Car "Into Darkness" n’est pas seulement un space opera rocambolesque mêlant d’impressionnantes scènes de poursuite à des combats spatiaux dignes de l’important investissement financier (185 millions de dollars de budget). C’est aussi une œuvre qui met ses personnages en avant et dévide progressivement les fils qui les unissent pour mieux les renforcer face à l’adversité. Chaque scène de poursuite, chaque affrontement spatial a pour objet de mettre en perspective la place de chacun des membres d’équipage de l’Enterprise (la dispute pré-décollage entre Kirk et Scotty, la présence à bord d’une mystérieuse passagère, la querelle malvenue entre Spock et Uhura en pleine mission létale chez les Klingons). Le sauvetage in extremis de Spock dans les premières minutes ne fait qu’amorcer un enjeu émotionnel qui est le véritable sujet de ce "Star Trek", bien au-delà des explosions et des complots domestiques. Les acteurs font le reste : on s’attache toujours autant à la bande Kirk – Spock – McCoy – Scotty – Uhura (dans l’ordre : Pine, Quinto, Urban, Pegg, Saldana), et Benedict Cumberbatch s’impose dans la peau du méchant charismatique.

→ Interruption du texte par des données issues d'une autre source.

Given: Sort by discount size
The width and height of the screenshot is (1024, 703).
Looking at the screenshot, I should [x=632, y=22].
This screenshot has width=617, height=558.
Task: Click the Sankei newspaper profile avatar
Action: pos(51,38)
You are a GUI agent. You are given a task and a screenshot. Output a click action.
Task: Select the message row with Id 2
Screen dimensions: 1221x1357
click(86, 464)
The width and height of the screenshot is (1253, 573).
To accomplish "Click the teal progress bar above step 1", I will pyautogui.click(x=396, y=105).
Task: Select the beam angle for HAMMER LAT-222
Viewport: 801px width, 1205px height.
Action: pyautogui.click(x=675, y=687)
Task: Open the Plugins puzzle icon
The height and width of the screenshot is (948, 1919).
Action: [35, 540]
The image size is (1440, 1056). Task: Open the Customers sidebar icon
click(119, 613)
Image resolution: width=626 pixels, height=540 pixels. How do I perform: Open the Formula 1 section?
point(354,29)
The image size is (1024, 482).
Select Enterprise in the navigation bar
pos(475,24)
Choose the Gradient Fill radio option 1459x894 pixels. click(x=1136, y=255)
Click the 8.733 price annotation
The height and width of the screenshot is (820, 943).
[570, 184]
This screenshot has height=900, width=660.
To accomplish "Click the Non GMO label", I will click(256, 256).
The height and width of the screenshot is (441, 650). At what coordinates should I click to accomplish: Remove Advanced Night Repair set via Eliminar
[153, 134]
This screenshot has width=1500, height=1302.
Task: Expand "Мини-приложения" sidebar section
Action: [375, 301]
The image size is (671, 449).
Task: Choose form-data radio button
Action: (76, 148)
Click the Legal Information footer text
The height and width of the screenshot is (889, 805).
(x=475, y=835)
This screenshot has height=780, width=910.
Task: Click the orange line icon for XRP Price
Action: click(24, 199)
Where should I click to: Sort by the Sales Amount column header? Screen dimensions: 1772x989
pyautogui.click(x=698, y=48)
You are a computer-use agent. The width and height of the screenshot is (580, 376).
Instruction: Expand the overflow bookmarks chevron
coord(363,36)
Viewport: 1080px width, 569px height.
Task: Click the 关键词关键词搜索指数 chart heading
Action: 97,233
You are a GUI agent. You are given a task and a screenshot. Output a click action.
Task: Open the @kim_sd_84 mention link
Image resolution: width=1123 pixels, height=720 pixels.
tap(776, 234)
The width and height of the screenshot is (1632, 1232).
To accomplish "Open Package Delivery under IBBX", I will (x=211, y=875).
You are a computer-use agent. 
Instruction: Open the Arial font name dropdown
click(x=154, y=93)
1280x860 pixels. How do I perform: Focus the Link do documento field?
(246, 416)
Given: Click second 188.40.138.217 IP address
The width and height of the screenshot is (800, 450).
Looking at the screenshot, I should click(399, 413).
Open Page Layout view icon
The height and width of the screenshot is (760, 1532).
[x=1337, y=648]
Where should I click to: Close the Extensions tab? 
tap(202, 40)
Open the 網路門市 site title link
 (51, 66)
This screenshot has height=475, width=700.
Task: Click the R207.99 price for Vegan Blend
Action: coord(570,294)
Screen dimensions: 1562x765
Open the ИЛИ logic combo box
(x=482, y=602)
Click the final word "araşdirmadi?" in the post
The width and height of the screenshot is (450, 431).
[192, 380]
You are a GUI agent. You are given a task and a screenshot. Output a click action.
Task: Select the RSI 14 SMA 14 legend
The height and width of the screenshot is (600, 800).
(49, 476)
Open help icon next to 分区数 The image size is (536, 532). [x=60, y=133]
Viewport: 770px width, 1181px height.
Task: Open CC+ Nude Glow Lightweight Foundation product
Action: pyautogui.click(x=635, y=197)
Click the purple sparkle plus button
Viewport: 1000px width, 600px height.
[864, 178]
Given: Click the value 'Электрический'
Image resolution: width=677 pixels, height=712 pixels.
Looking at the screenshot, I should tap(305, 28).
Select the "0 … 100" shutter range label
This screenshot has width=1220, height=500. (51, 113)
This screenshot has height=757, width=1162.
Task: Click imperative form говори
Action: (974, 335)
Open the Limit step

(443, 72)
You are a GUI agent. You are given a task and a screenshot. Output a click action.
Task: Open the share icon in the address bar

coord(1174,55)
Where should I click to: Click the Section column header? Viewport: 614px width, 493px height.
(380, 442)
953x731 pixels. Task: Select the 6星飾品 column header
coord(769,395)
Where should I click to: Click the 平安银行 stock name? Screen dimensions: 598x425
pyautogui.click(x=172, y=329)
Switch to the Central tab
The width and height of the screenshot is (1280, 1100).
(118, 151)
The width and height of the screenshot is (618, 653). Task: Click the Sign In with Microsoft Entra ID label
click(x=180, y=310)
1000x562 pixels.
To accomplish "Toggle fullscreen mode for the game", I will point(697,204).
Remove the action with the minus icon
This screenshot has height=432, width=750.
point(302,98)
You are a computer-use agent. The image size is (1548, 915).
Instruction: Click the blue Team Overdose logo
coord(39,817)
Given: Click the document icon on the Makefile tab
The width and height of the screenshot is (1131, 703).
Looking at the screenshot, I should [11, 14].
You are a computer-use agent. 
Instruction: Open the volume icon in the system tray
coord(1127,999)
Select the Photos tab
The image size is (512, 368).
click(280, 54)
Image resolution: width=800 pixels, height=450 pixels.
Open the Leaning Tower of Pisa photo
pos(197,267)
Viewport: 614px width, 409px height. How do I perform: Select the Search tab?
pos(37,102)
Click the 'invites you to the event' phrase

Prolongeant la volonté d’Abrams, le scénario d’Alex Kurtzman, Roberto Orci et Damon Lindelof lâche la bride à l’audace (certains diront à l’impudence, et s’en fâcheront) pour se construire sur des protagonistes tirés d’un autre film de la saga dont il raconte les origines, et dans le même temps proposer une relecture complète d’un épisode de la série originelle, racine narrative dudit film, afin de réinventer leur propre mythologie. Cette conjonction des histoires et des temporalités, que d’aucuns qualifieront de référence lourdingue, voire de plagiat, s’autorise à aller jusqu’à une conclusion en miroir qui, non contente de jouer avec ses modèles, transforme profondément le sens des premiers longs-métrages de la série sans jamais briser leur cohérence. Abrams réécrit la mythologie de "Star Trek" en s’appuyant sur l’idée borgésienne qui veut qu’il n’y ait pas des histoires, mais une histoire, concentration de toutes celles qui lui sont antérieures ou postérieures. Le réalisateur est ambitieux, mais il semble bien avoir réussi son Entreprise.